Wednesday, January 16, 2008

Spacewalking repair work set for Jan. 30














Two U.S. astronauts will venture outside the International Space Station on Jan. 30 on what will be a first step toward restoring full power-generation capability at the orbiting outpost.

NASA set the date after flight controllers and the astronauts -- station commander Peggy Whitson and Dan Tani -- worked out the steps the spacewalkers will take to remove and replace a faulty solar array drive motor.

Whitson and Tani are tentatively set to exit the U.S. Quest airlock at 4:30 a.m. EST that day. They'll crawl hand-over-hand to a solar wing at the starboard end of the station's central truss. Once there, the astronauts will use pistol-grip power tools to unbolt the broken motor drive and the replace it with a spare.

The station now is powered by three massive American solar wings -- two on the portside end of the outpost's central truss, and one on the starboard end. A fourth and final solar wing is to be added to the starboard end of the truss during an assembly mission scheduled for launch later this year.

Ten-foot-diameter rotary joints on either end of the truss are designed to turn like a Ferris wheel, enabling the wings to constantly track the sun, maximizing solar energy collection and electrical power production. Engineers noted high voltage readings and vibration on the starboard joint and shut it down late last year, limiting the amount of electricity it can generate.

Separate motor drives on either end of the truss are used to tilt the wings so they remain face-on to the sun as the station circles 220 miles above Earth.

Whitson and Tani will replace one of the motor drives on the starboard end of the central truss. A separate series of spacewalks will have to be performed to fix the malfunctioning starboard rotary joint. That repair work is critical to station assembly plans this year. Engineering analyses show the station likely won't be able to generate enough power to support a Japanese science laboratory now scheduled for launch in late April.

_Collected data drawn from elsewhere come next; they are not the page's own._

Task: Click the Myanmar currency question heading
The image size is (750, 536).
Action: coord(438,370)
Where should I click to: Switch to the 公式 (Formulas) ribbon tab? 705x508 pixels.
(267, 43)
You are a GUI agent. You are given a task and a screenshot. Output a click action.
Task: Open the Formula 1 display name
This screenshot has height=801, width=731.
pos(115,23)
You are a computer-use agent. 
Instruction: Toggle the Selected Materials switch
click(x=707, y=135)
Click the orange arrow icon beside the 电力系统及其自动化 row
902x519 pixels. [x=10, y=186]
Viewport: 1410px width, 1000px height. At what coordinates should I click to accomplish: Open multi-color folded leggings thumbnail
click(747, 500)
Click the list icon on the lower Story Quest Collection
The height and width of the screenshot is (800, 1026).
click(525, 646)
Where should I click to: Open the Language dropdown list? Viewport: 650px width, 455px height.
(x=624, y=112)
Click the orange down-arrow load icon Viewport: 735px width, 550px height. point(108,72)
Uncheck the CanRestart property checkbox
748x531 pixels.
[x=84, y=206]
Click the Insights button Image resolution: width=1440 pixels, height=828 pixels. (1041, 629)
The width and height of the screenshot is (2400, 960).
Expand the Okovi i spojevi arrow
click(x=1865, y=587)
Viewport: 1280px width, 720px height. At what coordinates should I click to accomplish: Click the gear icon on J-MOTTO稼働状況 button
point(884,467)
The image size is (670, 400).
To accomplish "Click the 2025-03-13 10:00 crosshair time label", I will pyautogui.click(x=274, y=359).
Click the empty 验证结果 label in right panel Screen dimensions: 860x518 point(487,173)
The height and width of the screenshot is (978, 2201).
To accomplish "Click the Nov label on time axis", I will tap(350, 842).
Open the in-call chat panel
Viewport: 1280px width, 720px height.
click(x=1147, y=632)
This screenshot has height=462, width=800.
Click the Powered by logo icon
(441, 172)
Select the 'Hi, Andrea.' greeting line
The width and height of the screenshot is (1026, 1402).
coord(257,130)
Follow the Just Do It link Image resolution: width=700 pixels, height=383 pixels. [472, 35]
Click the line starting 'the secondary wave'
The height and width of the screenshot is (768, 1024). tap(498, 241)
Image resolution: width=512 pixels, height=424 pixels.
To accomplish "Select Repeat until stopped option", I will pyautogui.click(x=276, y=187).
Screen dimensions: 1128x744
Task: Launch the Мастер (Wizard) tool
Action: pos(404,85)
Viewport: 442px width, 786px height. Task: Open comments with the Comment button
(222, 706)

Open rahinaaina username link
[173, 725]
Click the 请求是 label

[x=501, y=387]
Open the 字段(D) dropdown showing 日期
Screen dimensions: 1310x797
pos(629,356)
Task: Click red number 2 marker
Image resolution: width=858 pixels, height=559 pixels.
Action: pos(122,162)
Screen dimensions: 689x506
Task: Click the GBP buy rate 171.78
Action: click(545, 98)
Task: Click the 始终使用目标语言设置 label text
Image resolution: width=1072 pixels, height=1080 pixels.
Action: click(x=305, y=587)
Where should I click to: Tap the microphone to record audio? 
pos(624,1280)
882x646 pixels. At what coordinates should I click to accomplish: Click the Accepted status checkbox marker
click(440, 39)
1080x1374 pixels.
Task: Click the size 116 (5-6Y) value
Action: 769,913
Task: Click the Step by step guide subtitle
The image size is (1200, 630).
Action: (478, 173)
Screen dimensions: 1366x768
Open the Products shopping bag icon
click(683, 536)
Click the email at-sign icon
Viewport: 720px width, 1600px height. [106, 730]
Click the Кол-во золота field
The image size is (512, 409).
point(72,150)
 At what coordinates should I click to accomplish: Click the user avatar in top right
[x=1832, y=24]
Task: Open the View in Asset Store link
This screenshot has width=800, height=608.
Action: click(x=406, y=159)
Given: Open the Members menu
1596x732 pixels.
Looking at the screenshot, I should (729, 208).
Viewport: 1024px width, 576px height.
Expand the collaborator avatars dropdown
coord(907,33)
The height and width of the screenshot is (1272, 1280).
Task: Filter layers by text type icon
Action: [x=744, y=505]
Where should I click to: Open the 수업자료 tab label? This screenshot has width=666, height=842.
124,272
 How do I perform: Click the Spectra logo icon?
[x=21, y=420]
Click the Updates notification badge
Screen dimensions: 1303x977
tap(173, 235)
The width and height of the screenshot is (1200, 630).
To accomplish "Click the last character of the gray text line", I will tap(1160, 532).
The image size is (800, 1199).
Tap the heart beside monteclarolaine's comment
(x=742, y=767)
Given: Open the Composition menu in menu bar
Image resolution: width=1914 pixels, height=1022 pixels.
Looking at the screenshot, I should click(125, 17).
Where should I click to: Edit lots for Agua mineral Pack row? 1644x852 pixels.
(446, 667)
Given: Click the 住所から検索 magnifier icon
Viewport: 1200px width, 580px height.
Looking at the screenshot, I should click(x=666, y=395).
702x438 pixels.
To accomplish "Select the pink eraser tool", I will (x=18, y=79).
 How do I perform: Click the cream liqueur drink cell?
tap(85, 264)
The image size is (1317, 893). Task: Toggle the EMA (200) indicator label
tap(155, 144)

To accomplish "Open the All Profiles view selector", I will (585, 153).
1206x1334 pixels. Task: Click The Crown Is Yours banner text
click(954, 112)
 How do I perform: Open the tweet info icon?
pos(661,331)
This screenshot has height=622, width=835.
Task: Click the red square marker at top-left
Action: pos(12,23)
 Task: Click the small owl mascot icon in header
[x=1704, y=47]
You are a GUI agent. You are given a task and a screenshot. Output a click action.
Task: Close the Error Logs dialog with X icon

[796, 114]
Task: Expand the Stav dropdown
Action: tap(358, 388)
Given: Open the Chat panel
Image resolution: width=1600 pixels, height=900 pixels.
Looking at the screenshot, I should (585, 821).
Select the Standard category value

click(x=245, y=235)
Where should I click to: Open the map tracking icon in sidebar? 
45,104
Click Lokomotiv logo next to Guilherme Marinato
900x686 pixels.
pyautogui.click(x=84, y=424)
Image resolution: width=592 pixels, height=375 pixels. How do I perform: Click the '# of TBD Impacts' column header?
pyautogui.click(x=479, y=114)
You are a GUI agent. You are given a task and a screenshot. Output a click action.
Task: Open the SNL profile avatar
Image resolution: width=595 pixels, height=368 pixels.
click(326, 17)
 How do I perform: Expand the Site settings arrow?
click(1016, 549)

NASA astronauts Thomas Marshburn (above) and Sunita "Suni" Williams (below) are suited up and working in 6.2 million-gallon swimming pool near Johnson Space Center today, refining the procedures Whitson and Tani will follow during the repair work.














The Jan. 30 outing will be the sixth for Whitson, who already holds the world record for most spacewalking accumulated by a woman: 32 hours and 36 minutes during five previous excursions. The first female commander of the station, Whitson said she is excited about the upcoming repair job.

"I feel very honored to have the privileged again to be able to walk in space," Whitson said in a space-to-ground interview. "We're really looking forward to it."

The spacewalking work will afford Whitson and Tani unmatched panoramic views of the Earth as well as the 250-ton station, which is about 60 percent complete. Whitson said she has trouble putting the experience into words.

"The analogy I typically use is that it's like living your whole life in a room that is somewhat dark, and then suddenly turning the lights on. That's what it's like to look out the window here at the space station. The colors are so much richer and clearer," Whitson said.

"The clarity is unbelievable, and when you go outside the it's like the difference between being in a darkened room and going outside in a sunlit street. So for us up here, it's quite exhilarating to get to see not only our Earth but the huge structure that we've built, which is just amazing as well."

Whitson and Russian cosmonaut Yuri Malenchenko flew up to the station in mid-October, and Tani joined them when shuttle Discovery arrived for an assembly mission later that month.

Tani is scheduled to return to Earth aboard shuttle Atlantis in February, and Whitson will fly back aboard a Russian Soyuz spacecraft in mid-April.